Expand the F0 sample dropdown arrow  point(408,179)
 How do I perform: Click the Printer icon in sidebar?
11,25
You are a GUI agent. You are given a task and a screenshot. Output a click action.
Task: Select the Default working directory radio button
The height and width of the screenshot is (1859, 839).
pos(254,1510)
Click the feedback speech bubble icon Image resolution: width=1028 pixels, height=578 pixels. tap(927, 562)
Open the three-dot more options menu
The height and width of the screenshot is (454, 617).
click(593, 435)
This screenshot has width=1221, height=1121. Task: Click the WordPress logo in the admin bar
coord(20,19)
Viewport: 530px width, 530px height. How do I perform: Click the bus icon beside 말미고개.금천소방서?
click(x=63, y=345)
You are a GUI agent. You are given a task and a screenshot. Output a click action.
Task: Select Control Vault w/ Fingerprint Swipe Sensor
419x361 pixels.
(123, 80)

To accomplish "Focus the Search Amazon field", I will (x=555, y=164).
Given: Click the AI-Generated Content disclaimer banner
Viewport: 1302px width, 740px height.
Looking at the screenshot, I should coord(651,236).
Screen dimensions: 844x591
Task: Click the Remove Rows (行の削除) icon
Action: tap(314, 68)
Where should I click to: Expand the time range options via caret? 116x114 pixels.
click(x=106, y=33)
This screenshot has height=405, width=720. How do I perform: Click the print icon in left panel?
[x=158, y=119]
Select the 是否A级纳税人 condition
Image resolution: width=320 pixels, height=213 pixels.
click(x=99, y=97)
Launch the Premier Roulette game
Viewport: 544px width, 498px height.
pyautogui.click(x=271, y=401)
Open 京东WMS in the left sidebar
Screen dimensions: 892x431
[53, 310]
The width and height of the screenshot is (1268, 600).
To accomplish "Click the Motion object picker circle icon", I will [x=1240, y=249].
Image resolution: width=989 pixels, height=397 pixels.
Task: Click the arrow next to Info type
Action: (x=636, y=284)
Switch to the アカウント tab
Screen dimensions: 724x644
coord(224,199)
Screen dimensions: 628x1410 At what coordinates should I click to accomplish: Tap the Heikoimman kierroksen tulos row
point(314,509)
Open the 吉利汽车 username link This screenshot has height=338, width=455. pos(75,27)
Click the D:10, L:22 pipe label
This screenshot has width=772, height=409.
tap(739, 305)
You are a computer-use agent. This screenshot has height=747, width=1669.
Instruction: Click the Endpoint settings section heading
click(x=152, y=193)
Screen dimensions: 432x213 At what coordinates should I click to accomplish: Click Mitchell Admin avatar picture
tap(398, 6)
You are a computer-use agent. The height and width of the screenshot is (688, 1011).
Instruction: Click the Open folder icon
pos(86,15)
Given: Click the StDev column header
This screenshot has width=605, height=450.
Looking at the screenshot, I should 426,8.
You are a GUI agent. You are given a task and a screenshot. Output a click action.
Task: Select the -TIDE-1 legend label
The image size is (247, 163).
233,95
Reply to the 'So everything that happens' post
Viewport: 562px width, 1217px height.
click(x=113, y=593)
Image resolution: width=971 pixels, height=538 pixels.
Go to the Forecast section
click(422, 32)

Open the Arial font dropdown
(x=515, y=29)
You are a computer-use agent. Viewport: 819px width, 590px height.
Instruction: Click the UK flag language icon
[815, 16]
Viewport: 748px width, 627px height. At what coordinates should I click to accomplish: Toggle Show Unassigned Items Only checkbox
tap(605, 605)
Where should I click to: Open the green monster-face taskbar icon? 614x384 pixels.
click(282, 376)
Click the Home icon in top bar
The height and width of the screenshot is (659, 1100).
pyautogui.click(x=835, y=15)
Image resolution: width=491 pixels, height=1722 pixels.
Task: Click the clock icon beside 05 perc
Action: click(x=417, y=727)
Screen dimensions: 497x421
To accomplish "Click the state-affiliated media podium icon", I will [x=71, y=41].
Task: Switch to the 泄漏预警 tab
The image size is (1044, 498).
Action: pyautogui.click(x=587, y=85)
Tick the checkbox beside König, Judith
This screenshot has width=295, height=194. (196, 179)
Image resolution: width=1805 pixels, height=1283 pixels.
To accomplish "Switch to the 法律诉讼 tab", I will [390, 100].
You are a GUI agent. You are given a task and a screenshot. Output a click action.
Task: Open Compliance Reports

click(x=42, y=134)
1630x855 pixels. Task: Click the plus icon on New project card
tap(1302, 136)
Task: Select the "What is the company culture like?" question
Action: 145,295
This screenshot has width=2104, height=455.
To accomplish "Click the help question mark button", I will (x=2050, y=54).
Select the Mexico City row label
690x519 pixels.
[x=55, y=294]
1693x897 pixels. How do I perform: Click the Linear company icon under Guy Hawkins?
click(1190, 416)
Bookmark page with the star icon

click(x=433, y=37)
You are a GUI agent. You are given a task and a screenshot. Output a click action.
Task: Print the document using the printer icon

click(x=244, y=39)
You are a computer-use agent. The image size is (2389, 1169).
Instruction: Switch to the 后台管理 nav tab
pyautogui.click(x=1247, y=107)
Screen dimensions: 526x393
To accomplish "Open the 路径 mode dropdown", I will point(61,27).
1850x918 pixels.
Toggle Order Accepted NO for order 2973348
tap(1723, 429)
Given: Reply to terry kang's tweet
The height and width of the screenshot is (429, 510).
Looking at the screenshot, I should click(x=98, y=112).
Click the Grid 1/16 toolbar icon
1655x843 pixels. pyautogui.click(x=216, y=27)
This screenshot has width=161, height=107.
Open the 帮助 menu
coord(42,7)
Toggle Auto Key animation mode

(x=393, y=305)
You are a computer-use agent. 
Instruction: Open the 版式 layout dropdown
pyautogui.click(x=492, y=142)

:::::

## Directions
Reproduce every one of the records above verbatim, line by line, without changing anything.

## Task response
Expand the F0 sample dropdown arrow  point(408,179)
 How do I perform: Click the Printer icon in sidebar?
11,25
You are a GUI agent. You are given a task and a screenshot. Output a click action.
Task: Select the Default working directory radio button
The height and width of the screenshot is (1859, 839).
pos(254,1510)
Click the feedback speech bubble icon Image resolution: width=1028 pixels, height=578 pixels. tap(927, 562)
Open the three-dot more options menu
The height and width of the screenshot is (454, 617).
click(593, 435)
This screenshot has width=1221, height=1121. Task: Click the WordPress logo in the admin bar
coord(20,19)
Viewport: 530px width, 530px height. How do I perform: Click the bus icon beside 말미고개.금천소방서?
click(x=63, y=345)
You are a GUI agent. You are given a task and a screenshot. Output a click action.
Task: Select Control Vault w/ Fingerprint Swipe Sensor
419x361 pixels.
(123, 80)

To accomplish "Focus the Search Amazon field", I will (x=555, y=164).
Given: Click the AI-Generated Content disclaimer banner
Viewport: 1302px width, 740px height.
Looking at the screenshot, I should coord(651,236).
Screen dimensions: 844x591
Task: Click the Remove Rows (行の削除) icon
Action: tap(314, 68)
Where should I click to: Expand the time range options via caret? 116x114 pixels.
click(x=106, y=33)
This screenshot has height=405, width=720. How do I perform: Click the print icon in left panel?
[x=158, y=119]
Select the 是否A级纳税人 condition
Image resolution: width=320 pixels, height=213 pixels.
click(x=99, y=97)
Launch the Premier Roulette game
Viewport: 544px width, 498px height.
pyautogui.click(x=271, y=401)
Open 京东WMS in the left sidebar
Screen dimensions: 892x431
[53, 310]
The width and height of the screenshot is (1268, 600).
To accomplish "Click the Motion object picker circle icon", I will [x=1240, y=249].
Image resolution: width=989 pixels, height=397 pixels.
Task: Click the arrow next to Info type
Action: (x=636, y=284)
Switch to the アカウント tab
Screen dimensions: 724x644
coord(224,199)
Screen dimensions: 628x1410 At what coordinates should I click to accomplish: Tap the Heikoimman kierroksen tulos row
point(314,509)
Open the 吉利汽车 username link This screenshot has height=338, width=455. pos(75,27)
Click the D:10, L:22 pipe label
This screenshot has width=772, height=409.
tap(739, 305)
You are a computer-use agent. This screenshot has height=747, width=1669.
Instruction: Click the Endpoint settings section heading
click(x=152, y=193)
Screen dimensions: 432x213 At what coordinates should I click to accomplish: Click Mitchell Admin avatar picture
tap(398, 6)
You are a computer-use agent. The height and width of the screenshot is (688, 1011).
Instruction: Click the Open folder icon
pos(86,15)
Given: Click the StDev column header
This screenshot has width=605, height=450.
Looking at the screenshot, I should 426,8.
You are a GUI agent. You are given a task and a screenshot. Output a click action.
Task: Select the -TIDE-1 legend label
The image size is (247, 163).
233,95
Reply to the 'So everything that happens' post
Viewport: 562px width, 1217px height.
click(x=113, y=593)
Image resolution: width=971 pixels, height=538 pixels.
Go to the Forecast section
click(422, 32)

Open the Arial font dropdown
(x=515, y=29)
You are a computer-use agent. Viewport: 819px width, 590px height.
Instruction: Click the UK flag language icon
[815, 16]
Viewport: 748px width, 627px height. At what coordinates should I click to accomplish: Toggle Show Unassigned Items Only checkbox
tap(605, 605)
Where should I click to: Open the green monster-face taskbar icon? 614x384 pixels.
click(282, 376)
Click the Home icon in top bar
The height and width of the screenshot is (659, 1100).
pyautogui.click(x=835, y=15)
Image resolution: width=491 pixels, height=1722 pixels.
Task: Click the clock icon beside 05 perc
Action: click(x=417, y=727)
Screen dimensions: 497x421
To accomplish "Click the state-affiliated media podium icon", I will [x=71, y=41].
Task: Switch to the 泄漏预警 tab
The image size is (1044, 498).
Action: pyautogui.click(x=587, y=85)
Tick the checkbox beside König, Judith
This screenshot has width=295, height=194. (196, 179)
Image resolution: width=1805 pixels, height=1283 pixels.
To accomplish "Switch to the 法律诉讼 tab", I will [390, 100].
You are a GUI agent. You are given a task and a screenshot. Output a click action.
Task: Open Compliance Reports

click(x=42, y=134)
1630x855 pixels. Task: Click the plus icon on New project card
tap(1302, 136)
Task: Select the "What is the company culture like?" question
Action: 145,295
This screenshot has width=2104, height=455.
To accomplish "Click the help question mark button", I will (x=2050, y=54).
Select the Mexico City row label
690x519 pixels.
[x=55, y=294]
1693x897 pixels. How do I perform: Click the Linear company icon under Guy Hawkins?
click(1190, 416)
Bookmark page with the star icon

click(x=433, y=37)
You are a GUI agent. You are given a task and a screenshot. Output a click action.
Task: Print the document using the printer icon

click(x=244, y=39)
You are a computer-use agent. The image size is (2389, 1169).
Instruction: Switch to the 后台管理 nav tab
pyautogui.click(x=1247, y=107)
Screen dimensions: 526x393
To accomplish "Open the 路径 mode dropdown", I will point(61,27).
1850x918 pixels.
Toggle Order Accepted NO for order 2973348
tap(1723, 429)
Given: Reply to terry kang's tweet
The height and width of the screenshot is (429, 510).
Looking at the screenshot, I should click(x=98, y=112).
Click the Grid 1/16 toolbar icon
1655x843 pixels. pyautogui.click(x=216, y=27)
This screenshot has width=161, height=107.
Open the 帮助 menu
coord(42,7)
Toggle Auto Key animation mode

(x=393, y=305)
You are a computer-use agent. 
Instruction: Open the 版式 layout dropdown
pyautogui.click(x=492, y=142)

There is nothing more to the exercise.